Page 50 of The Lucky Escape

Patrick didn’t say anything to that, and neither did I. Bobby stood up, wobbling on his feet, and Patrick handed me his ginger beer so he could help.

‘Enjoy the music, won’t you? Maybe I’ll see you later on.’ He winked at me. ‘Might try and get you for a dance,’ he teased, and I smiled.

‘Deal,’ I told him. ‘See you later.’

We both watched him wobble away and, after he turned a corner and issued a wave, I said to Patrick without looking at him, ‘You okay?’

‘I think so,’ came his reply.

I knew not to push it.

23

Bobby was right: the town knew how to put on a show. The square had transformed right before our eyes, filled now with locals who’d come out to listen to band after band as they danced and waved at each other and switched partners easily because everyone knew who everyone else was.

Patrick got properly into it – you’d think he was drunk with the abandon he had on the dance floor. I mean, I hoped he wasn’t, since he was my ride home, but I loved seeing it. He reminded me of Yak Yak Patrick, jumping about and getting hot and sweaty and losing himself in the music.

‘Isn’t this fun?’ he shouted to me over a band covering Nineties indie songs as upbeat disco tracks. We were laughing and twirling and my hand was in his as he spun me around, and then my back was pressed up against his chest as he pulled me in close from behind. I looked up at him, and he looked down at me.

And then our lips were touching.

And we were kissing. Kissing, right there in the middle of the dance floor of the market square.

It was chaste, our lips pressed up against each other, slightly parted to leave room for more. Nothing mattered, and then everything did, and my whole body plugged into the mains supply of a thousand volts. Patrick and I were kissing!!!!

But then he smiled, and reactively I smiled, and before it could get deeper we shuffled away from each other and whatever had hooked me up to the mains dissipated as quickly as it had powered me up.

Bobby was beside us with his walking frame, and so we sort of danced around him for a bit, including him in what was happening, and Patrick started to do the robot, and I watched him take so much pleasure in making the old man laugh that my heart burst one thousand times over. And then it clicked that we’d had the chance to take our friendship to the next level and we hadn’t. We’d pulled away.

Patrick was my friend. And he was wounded from pain, and I was wounded from pain, and I wasn’t blind – I knew that for somebody he’d be an extraordinary partner. But we’d agreed that we weren’t that, that it wasn’t romantic. We’d got carried away, was all – the kiss hadn’t meant anything. I didn’t even know if you could call it a kiss. It had barely happened.

I wasn’t kissing somebody else on myhoneymoon.

It had just been the sun, and the stars, and the adventure. That was all.

Patrick was already spinning somebody else around, a twenty-something in a short dress that lifted up enough for me and everyone to see her pants underneath, and I told myself then, in that snapshot of time, that I could have been anybody as we’d danced, and that he could have been anyone too. It was just a thing that happened. We didn’t even have to talk about it – adults bump lips sometimes. It would have been childish to linger over it.

‘Mona Lisa!’ I cried at him, over the din of the music and merriment. I pointed to a shadowy corner near the café we’d eaten at before, and his eye followed my finger as he understood.

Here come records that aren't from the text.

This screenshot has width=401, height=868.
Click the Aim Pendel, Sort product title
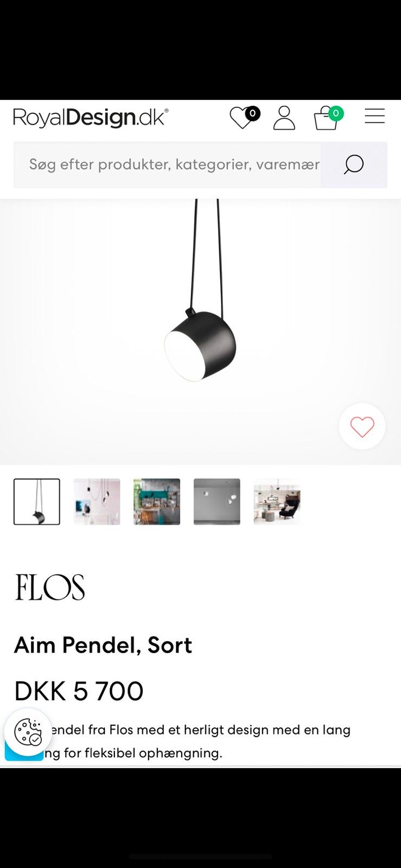tap(103, 645)
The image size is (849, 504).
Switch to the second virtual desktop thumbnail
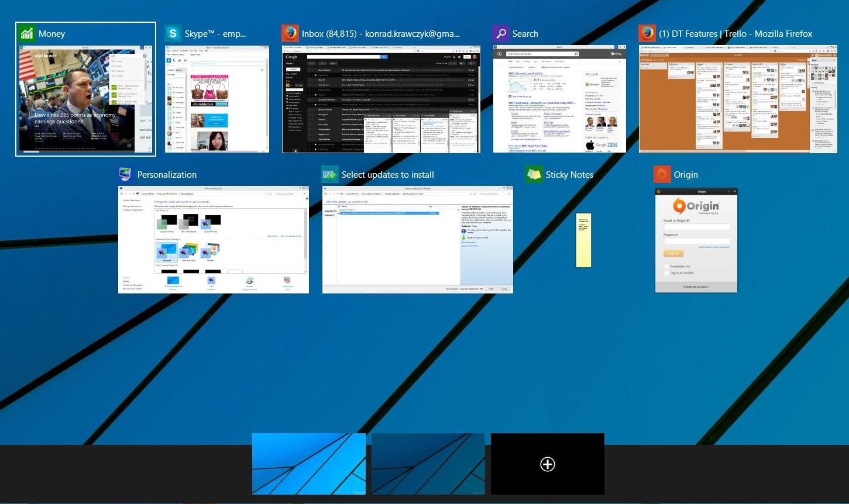pos(428,464)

It was good to get away from the noise. It was as if the volume had been turned up on the speakers to twice what it was, and what had been spacious and open had shrunk in size. I couldn’t get enough oxygen to my lungs and, leaning against the wall, put my back to the cool brick and hands to my hot thighs.

‘Do you need to sit down?’

Patrick. He’d followed me.

I shook my head feebly. ‘No, no,’ I insisted. ‘I’m only catching my breath.’

‘I could do with that too.’

He rested against the wall alongside me, first at a normal distance and then he shuffled along to be closer.

‘You good?’ he asked, and I knew the unsaid part of the question was:with the kiss?

‘Oh for sure,’ I said. ‘That was a bizarre little moment there wasn’t it! Ha-ha.’ I wasn’t looking at him; we were both fixed on a point in the distance. ‘I lost myself for a second. Heady with the thrills of holiday! Let’s not even talk about it. Honestly.’